Non è mai stato e non è un quartiere facile, e appena glielo ricordo Leo mi risponde con una citazione dello scrittore romano Matteo Nucci: "sono difficili le cose belle…".

Sì, appena ci mettiamo d’accordo per l’intervista viene subito a galla quello che già sospettavo: Gianpiero ama leggere, adora la musica e l’arte dello spettacolo, tanto che da ragazzino frequenta per tre anni il conservatorio di Palermo, anche se poi la sua strada lo porta da un'altra parte.

È strano, mentre gli parlo gli chiedo in altri termini se ci fa o ci è, ma ancora una volta mi rispondo da solo perché ascoltando la sua storia mi rendo conto che Leo è una maschera che nasconde Gianpiero e Gianpiero la maschera che nasconde Leo.

D'altronde non potrebbe essere diversamente perché non ha compiuto nemmeno un anno di età che deve sin da subito fare a meno del padre, deciso semplicemente a prendere un’altra via, lasciandolo tra le braccia di una giovanissima mamma. “Dont Worry,” avrebbe detto Leo a sua mamma se avesse saputo già parlare già in inglese, “ci su i me nanni!”.

Ed è proprio con i nonni che Leo cresce imparando ad essere figlio mentre sua mamma impara ad essere mamma. Già, se i figli so’ piezz e core, quei nonni per Leo sono ancor di più.

«Mio nonno era un ambulante che vendeva il pesce, mi ha cresciuto come un figlio e mi ha lasciato la libertà di dedicarmi alle mie passioni, compresa la musica». Proprio in uno dei suoi pezzi, "U lapinu" -perché il musicista Leo continua a farlo sopra ogni altra cosa- canta: "me nonno c’ha campatu na famigghia cu lapinu, ‘mianzu a strata già ri quattru ru matinu… u friddu e l’acqua ca trasievanu ru finestrino".

Lo fermo a metà del racconto, non per male ma perché proprio non capisco quel “Leo Buenasorte”. Accenna un sorriso: “picchì appi sempre i capiddi comu un liuni.
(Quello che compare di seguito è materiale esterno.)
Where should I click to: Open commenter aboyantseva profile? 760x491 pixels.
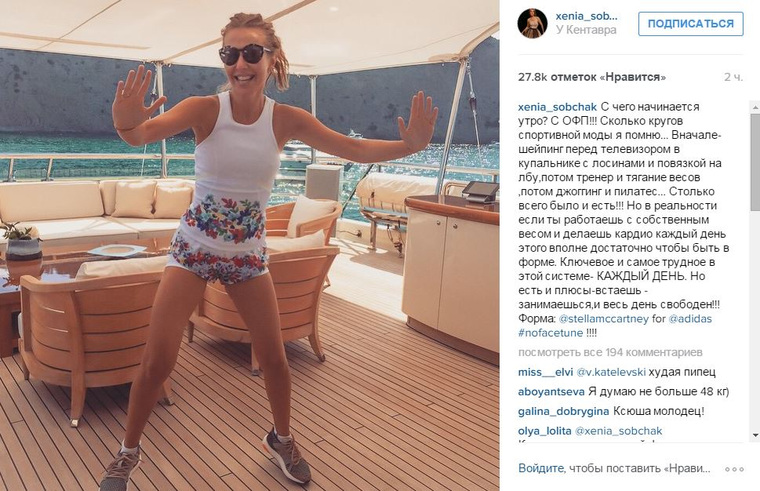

Poi ai tempi che facevo animazione mi serviva un nome d’arte che mi portasse fortuna… allora, cosa meglio di BuenaSorte?”.

E se di nonno ne parla con fierezza, di nonna non se ne parla proprio perché quasi gli si condensa una lacrima. Quella distanza che lo separa da casa non è propriamente una fesseria, perché pe rdirla alla Vasco Rossi "restare soli fa male anche ai duri".
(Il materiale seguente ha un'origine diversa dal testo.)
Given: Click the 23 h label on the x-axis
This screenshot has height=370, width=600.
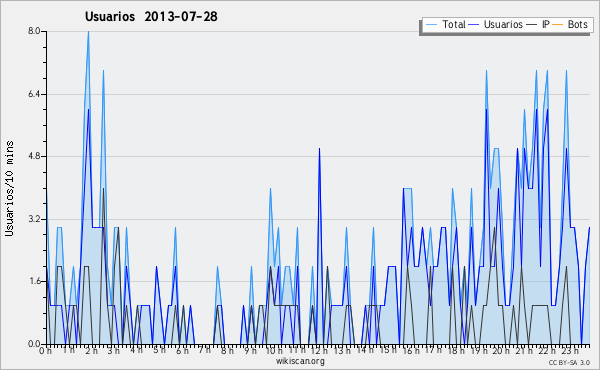Looking at the screenshot, I should [569, 350].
E Leo quell’amore amaro per Palermo che lo ha costretto a staccarsi dalle sue radici lo canta quasi con rabbia nella sua Estate a Palermo: "E so che dobbiamo stare così lontani, per amarci dobbiamo stare lontani".

Ci riprovo l’ultima volta a prendere il discorso di nonna ma mi taglia da fuori classe: «una volta un testimone di Geova mi chiese "Ma che cos’è per te la fine del mondo?".

"A fine ru munnu pi mia è a paista cu fuinnu i me nonna". Sono passate due ore da quando abbiamo iniziato a parlare ed è già notte inoltrata. Lo saluto. «Ciao Leo, è stato davvero un piacere…» lo penso veramente. «Ciao frate, anche per me. Brrr!»